Tareas
1. Resume en dos oraciones el fragmento sobre el cambio de hora.
2. Copia literalmente del fragmento sobre el cambio de hora todo lo que va desde "No puedo presumir" hasta "estaciones frías.".
3. Escribe lo que sigue al texto sobre el adelanto de los relojes a partir de su última oración.

Fragmento
---

Hemos tenido que adelantar una hora los
relojes, porque incluso el Tiempo acaba siendo esclavo de las decisiones
políticas, a las que todos nos debemos, seamos personas, seamos ganado ovino o
vacuno o bien seamos abstracciones.
No puedo presumir de ser lo que se dice un
especialista en cambios horarios, todo lo contrario más bien, aunque supongo
que existirán tantas razones para adelantar la hora como para dejarla como
estaba, a pesar de que las razones en contra resultan ociosas a estas alturas:
las 11 de la mañana son ya las 12 del mediodía, inexorablemente, hasta que nos
den la contraorden de atrasar los relojes,
allá por el otoño, que es precisamente cuando a uno le gustaría que el
anochecer llegara más tardío, para aplazar un poco el efecto de esa melancolía
sin porqué y sin alivio que suelen inocularnos las tinieblas durante las
estaciones frías.

---

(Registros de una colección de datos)
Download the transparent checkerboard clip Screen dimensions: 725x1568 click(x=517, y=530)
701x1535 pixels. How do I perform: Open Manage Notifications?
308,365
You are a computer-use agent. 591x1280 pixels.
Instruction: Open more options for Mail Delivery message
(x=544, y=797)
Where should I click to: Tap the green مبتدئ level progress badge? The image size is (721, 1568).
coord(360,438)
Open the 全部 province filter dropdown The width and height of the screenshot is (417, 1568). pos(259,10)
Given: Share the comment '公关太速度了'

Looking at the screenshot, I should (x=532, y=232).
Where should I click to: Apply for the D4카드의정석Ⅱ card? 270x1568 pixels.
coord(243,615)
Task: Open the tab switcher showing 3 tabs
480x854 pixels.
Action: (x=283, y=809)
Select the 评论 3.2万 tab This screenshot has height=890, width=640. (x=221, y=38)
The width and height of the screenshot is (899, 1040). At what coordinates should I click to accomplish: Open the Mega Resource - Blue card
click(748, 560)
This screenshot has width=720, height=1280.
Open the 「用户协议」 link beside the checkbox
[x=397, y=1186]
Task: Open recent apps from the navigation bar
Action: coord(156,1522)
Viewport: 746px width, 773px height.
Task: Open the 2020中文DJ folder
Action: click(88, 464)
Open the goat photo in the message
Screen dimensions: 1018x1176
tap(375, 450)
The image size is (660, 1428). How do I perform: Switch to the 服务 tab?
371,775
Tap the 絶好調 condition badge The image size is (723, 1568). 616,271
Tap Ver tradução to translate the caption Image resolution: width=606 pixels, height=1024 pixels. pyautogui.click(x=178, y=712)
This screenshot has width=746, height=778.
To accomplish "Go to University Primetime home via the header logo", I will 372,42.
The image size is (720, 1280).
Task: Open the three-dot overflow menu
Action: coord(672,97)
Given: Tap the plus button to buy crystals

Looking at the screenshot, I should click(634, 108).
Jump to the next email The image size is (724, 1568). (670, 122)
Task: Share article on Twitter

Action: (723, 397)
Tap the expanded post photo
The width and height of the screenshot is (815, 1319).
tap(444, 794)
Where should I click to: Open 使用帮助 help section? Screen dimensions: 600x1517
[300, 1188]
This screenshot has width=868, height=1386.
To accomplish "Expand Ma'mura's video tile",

---

Soluciones
1. Ha habido que adelantar una hora los relojes, porque incluso el Tiempo acaba sometido a las decisiones políticas. Quien escribe admite no ser especialista en cambios horarios y observa que la orden de atrasarlos llegará en otoño, justo cuando preferiría que anocheciera más tarde para aplazar la melancolía que traen las tinieblas de las estaciones frías.

2.
No puedo presumir de ser lo que se dice un
especialista en cambios horarios, todo lo contrario más bien, aunque supongo
que existirán tantas razones para adelantar la hora como para dejarla como
estaba, a pesar de que las razones en contra resultan ociosas a estas alturas:
las 11 de la mañana son ya las 12 del mediodía, inexorablemente, hasta que nos
den la contraorden de atrasar los relojes,
allá por el otoño, que es precisamente cuando a uno le gustaría que el
anochecer llegara más tardío, para aplazar un poco el efecto de esa melancolía
sin porqué y sin alivio que suelen inocularnos las tinieblas durante las
estaciones frías.

3.
Vive
uno de repente en una especie de doble régimen temporal, no sólo porque cuesta
habituarse a esta elipsis, a esta hora robada, borrada por decreto y de un
plumazo de la historia general del tiempo, sino porque la pereza nos hace dejar
en la hora antigua ese reloj de pared que queda altísimo, hasta que un día
cojamos la escalera de mano para alguna otra cosa y adelantemos las manillas de
ese reloj recalcitrante, marcador de una hora difunta, rezagado y absorto en su
lógica de mecanismo invariable, ajeno al quita y pon que se traen los humanos
con las horas. También seguirán marcando una hora anticuada esos relojes de
pulsera que apenas usamos y que, no obstante, prosiguen su fiel tictac en el
cajón de una cómoda o en el secreter de la mesilla de noche, y, cuando algún
día saquemos alguno de ellos de su estuche, creeremos al pronto que se nos ha
averiado, pero luego nos acordaremos del cambio primaveral de hora, y
pensaremos en esa hora que jamás existió, y sincronizaremos entonces el reloj
cimarrón con sus colegas vanguardistas.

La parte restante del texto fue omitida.